Ricardo MacKenzie, Mitchell’s Plain parliamentary constituency head, visited members of the Lentegeur Walking Bus on Tuesday 21 January.

“The energy among members of the team was electric although it was so early in the morning, more so, given that so many people smiled and greeted the Walking Bus members on the way. This is indeed a great service offering by the mayor of Cape Town Dan Plato. Speaking to some of the parents they welcome this initiative,” says MacKenzie.

Plato relaunched the Walking Bus initiative with the same group late last year, (“Bus’ project expands”, People’s Post, 22 October 2019).

The Walking Bus initiative was conceptualised in May 2016 by Plato when he was still the provincial minister for community safety and was officially integrated as a City of Cape Town project where 1 700 volunteers had already been recruited and active.

The initiative further made provision for volunteers to be paid a stipend, with each member receiving a kit which included signs, a new bib and safety equipment.

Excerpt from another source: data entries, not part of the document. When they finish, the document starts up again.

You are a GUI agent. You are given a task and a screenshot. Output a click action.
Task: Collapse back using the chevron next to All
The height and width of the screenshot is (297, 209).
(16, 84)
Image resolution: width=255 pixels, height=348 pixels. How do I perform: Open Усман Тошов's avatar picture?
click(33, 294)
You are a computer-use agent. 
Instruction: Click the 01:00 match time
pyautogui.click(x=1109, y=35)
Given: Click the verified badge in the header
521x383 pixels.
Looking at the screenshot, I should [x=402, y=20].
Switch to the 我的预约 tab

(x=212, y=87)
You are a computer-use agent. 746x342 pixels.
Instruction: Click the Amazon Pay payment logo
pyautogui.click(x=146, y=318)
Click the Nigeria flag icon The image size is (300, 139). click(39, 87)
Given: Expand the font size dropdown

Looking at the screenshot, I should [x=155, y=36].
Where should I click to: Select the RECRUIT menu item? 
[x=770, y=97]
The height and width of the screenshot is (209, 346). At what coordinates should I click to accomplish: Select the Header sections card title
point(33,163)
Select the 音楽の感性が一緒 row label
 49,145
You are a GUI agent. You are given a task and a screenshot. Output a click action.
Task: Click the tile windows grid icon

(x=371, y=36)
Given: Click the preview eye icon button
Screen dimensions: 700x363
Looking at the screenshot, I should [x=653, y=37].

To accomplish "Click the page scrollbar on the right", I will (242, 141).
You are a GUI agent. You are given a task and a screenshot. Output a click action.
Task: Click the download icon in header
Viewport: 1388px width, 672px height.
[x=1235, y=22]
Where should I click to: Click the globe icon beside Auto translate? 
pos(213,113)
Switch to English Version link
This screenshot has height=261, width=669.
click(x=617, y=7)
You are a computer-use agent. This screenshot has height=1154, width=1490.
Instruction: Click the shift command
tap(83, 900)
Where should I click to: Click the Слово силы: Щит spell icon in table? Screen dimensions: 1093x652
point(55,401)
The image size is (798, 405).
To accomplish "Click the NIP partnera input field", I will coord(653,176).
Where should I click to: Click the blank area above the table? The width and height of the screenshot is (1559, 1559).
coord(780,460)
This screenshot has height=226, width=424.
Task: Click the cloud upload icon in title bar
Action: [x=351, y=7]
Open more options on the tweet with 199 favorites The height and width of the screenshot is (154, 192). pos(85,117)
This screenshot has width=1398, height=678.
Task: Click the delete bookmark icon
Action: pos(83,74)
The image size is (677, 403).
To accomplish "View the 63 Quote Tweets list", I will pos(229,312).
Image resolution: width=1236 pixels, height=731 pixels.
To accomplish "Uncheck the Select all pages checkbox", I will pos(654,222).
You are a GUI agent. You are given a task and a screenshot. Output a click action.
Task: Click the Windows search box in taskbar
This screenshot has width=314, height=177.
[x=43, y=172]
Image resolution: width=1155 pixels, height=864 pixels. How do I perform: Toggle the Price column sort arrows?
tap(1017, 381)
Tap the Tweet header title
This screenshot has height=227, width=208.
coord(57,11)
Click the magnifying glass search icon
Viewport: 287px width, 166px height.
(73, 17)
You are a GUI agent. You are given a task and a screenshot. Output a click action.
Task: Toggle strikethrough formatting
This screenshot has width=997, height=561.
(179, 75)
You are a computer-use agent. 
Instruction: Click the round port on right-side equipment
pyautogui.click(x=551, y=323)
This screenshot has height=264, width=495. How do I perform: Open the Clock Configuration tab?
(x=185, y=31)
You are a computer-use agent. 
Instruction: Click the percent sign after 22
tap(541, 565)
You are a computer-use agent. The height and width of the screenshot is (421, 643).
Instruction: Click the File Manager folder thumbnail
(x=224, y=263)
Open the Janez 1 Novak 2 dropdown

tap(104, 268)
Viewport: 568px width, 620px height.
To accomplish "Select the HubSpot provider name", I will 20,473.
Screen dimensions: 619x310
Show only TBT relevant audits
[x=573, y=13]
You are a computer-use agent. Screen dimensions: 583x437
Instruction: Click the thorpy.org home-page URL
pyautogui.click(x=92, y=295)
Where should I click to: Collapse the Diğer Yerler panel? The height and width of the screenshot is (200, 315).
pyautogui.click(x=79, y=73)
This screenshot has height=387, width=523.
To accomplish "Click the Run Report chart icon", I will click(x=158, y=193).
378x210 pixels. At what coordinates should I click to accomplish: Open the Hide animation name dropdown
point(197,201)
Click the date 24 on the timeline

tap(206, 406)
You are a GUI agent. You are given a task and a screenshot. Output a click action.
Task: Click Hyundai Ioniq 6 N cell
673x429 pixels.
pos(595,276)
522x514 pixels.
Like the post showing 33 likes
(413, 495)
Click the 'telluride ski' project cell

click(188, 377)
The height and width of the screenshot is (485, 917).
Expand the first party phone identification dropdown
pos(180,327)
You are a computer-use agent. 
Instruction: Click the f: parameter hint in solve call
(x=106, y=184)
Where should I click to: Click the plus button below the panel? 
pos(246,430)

The main aim of the project is to ensure children are transported to and from school safely. Plato also spent time with the Lentegeur Walking Bus members at the launch.

“We saw the positive impact of this project as one of the flagship campaigns aimed at keeping our young people safe,” said Plato at the time.

MacKenzie says one of his major concerns is an extraordinary number of overloaded vehicles and he cautioned parents against participating in this.

“This is very dangerous for their kids’ safety. I know the difficulty in finding reliable transport, but ask that parents rather spend more time in looking for very reliable transport than putting their kids life at risk,” he says. “One of the other alarming factors was seeing the number of high school learners smoking as they walk to school. I have seen it before and reported it, but the numbers were extreme this morning. Much more than normal.”

Plato recently welcomed the members back to school with an event in the city.

“The success of the Walking Bus is due to the dedication and commitment of our members to ensure the safety of our children. This simple act of walking with learners helps to get them to school safely and affords them the opportunity to receive an education. This is the most meaningful way of protecting these future leaders who could become doctors, lawyers, artists, musicians, sportspersons and so much more,” says Plato in a statement.

“Making our communities safer requires everyone to be involved and we are pleased that so many community members have shown an interest in being part of this project. The Walking Bus campaign has seen thousands of parents become volunteers.”

The initiative has already been launched in 56 areas with an additional 20 areas earmarked for expanded roll-out.